Why is it that baby veg are so nice?  I guess it is a combo between a delicate taste and just sheer beauty.  

Like these baby artichokes. 

I wanted to just steam them and enjoy in one big glut with a lot of melted butter but for once, I decided to err on the side of delayed gratification and fridge pickle these.


Can you think of anything prettier?


A quick boil with vinegar and spices along with a couple of my weird little limes and we were off to the races.


Pack into your jars with olive oil, herbs and spices.

Pop into the fridge for a couple of days and enjoy.


I like these on their own but DH wanted chunks of bread and a spread that I’ll share with you on Monday.
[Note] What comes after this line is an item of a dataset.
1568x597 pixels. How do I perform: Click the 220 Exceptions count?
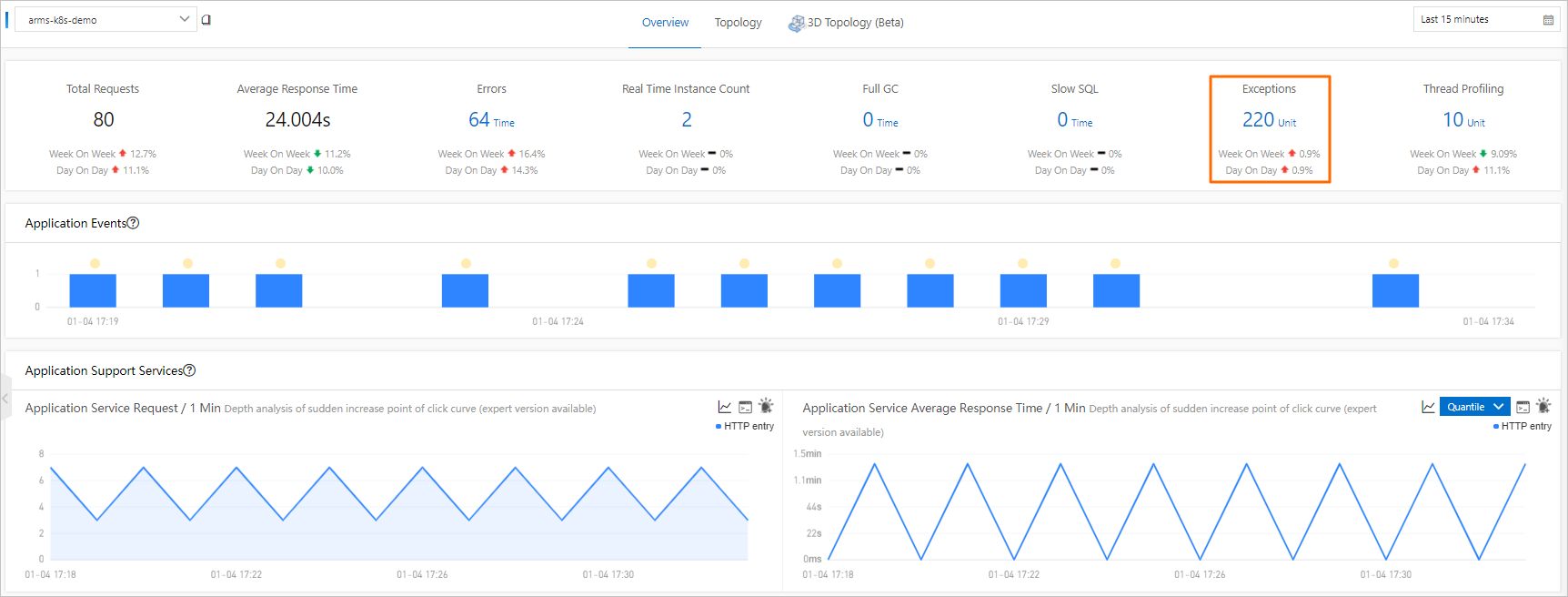pyautogui.click(x=1259, y=119)
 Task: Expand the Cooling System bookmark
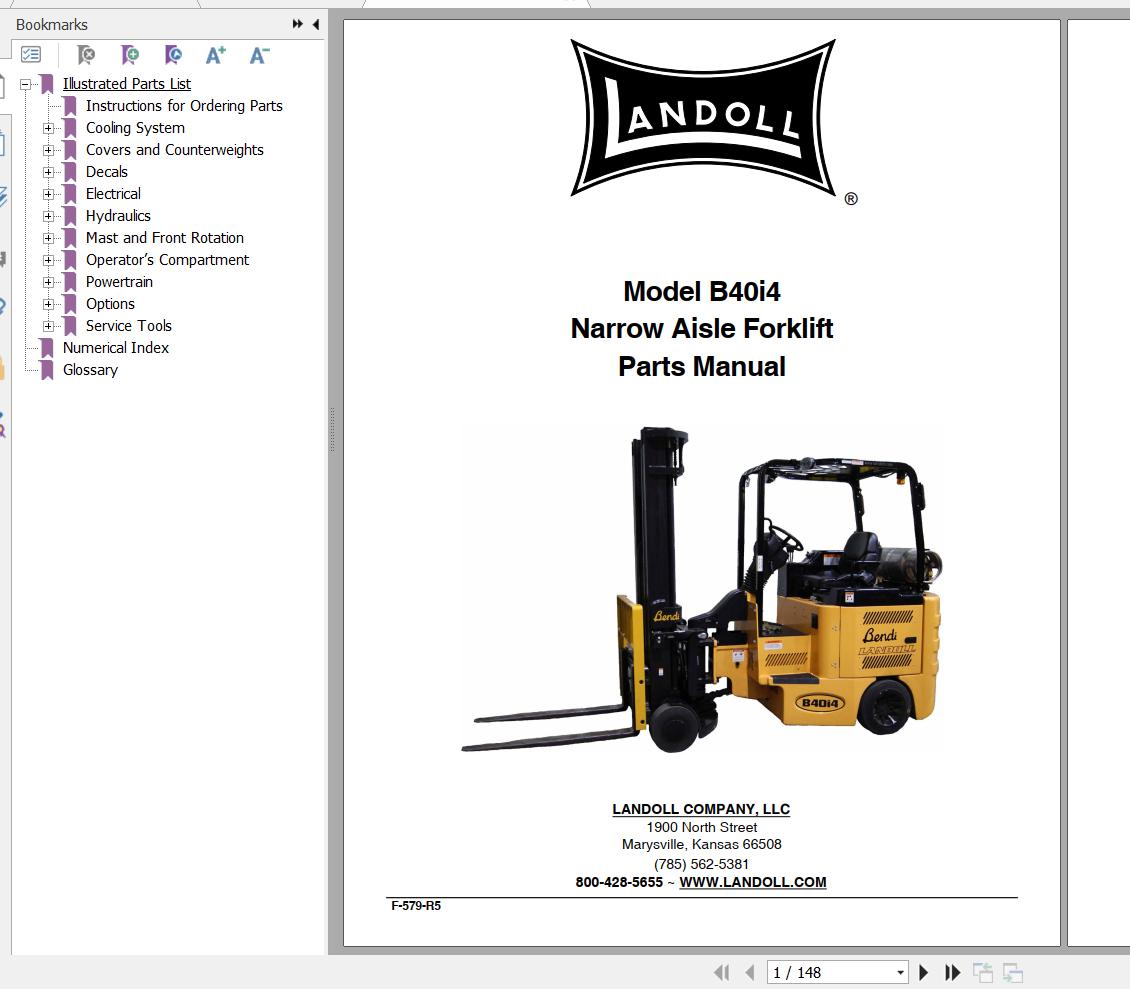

#FridayNightTreat: Fridge Pickled Baby Artichokes
  • 10 baby aritichokes (quarter and double check the choke isn't in there [the hairy bit] if it is scrape it out)
  • 1 cup fresh basil
  • 2 T minced garlic cloves
  • 1 tsp whole black peppercorns
  • ¼ cup honey
  • 3 cups red wine vinegar
  • ½ cup lemon juice
  • 1 cup olive oil
  • 2 whole dried chilis
  • 2 small limes (quartered and juice)
  1. Get two mason jars ready (750 ml) and divide the olive oil, basil and chilis between them. Bring the rest of the ingredients to a quick boil and add the chokes. Let boil for 1-2 minutes or until the choke stems slightly soften. Divide the chokes and the vinegar mixture between the two jars and let pickle in the fridge for at least 2 days before enjoying.